◆ Target position records
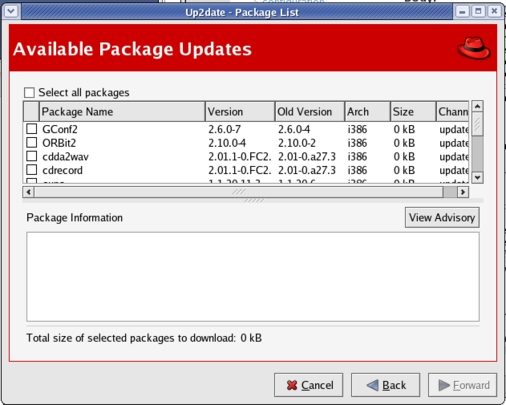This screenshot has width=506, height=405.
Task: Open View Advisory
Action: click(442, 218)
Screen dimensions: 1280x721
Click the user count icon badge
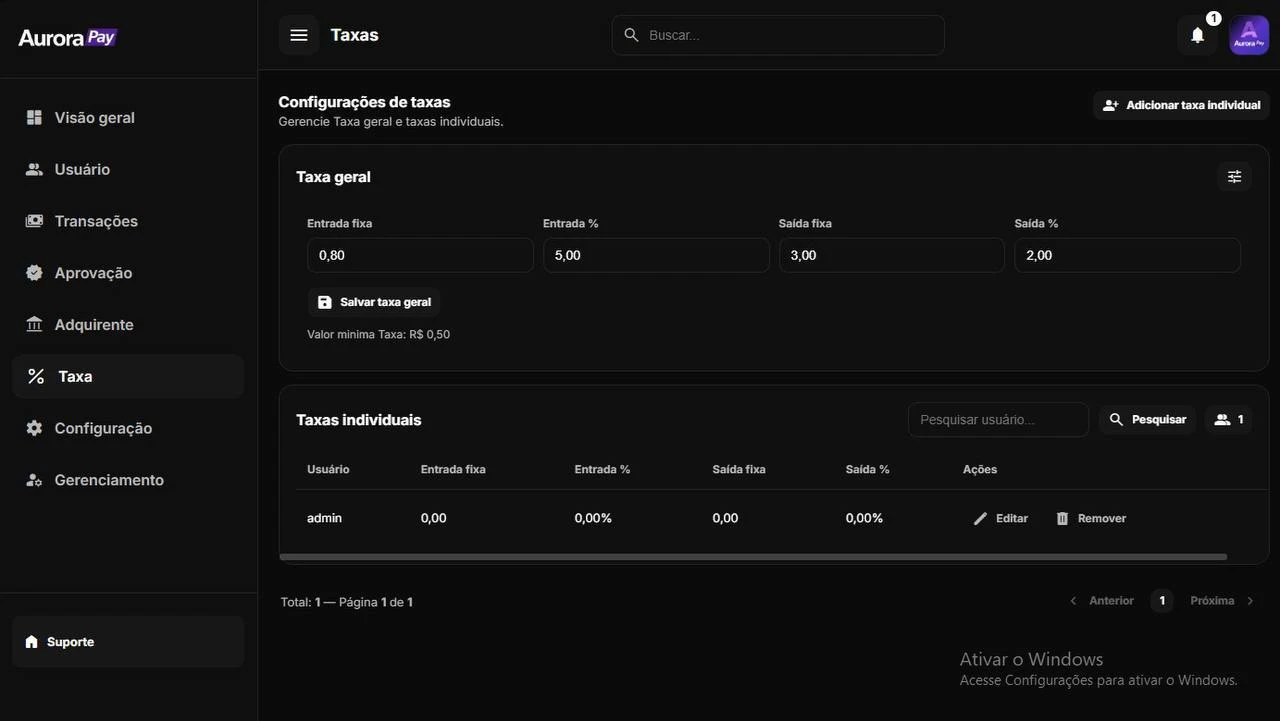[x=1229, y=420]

◆ Work to be completed
Write out all of the rows above again verbatim, omitting the pictures.

◆ Response to the task
This screenshot has width=506, height=405.
Task: Open View Advisory
Action: click(442, 218)
Screen dimensions: 1280x721
Click the user count icon badge
[x=1229, y=420]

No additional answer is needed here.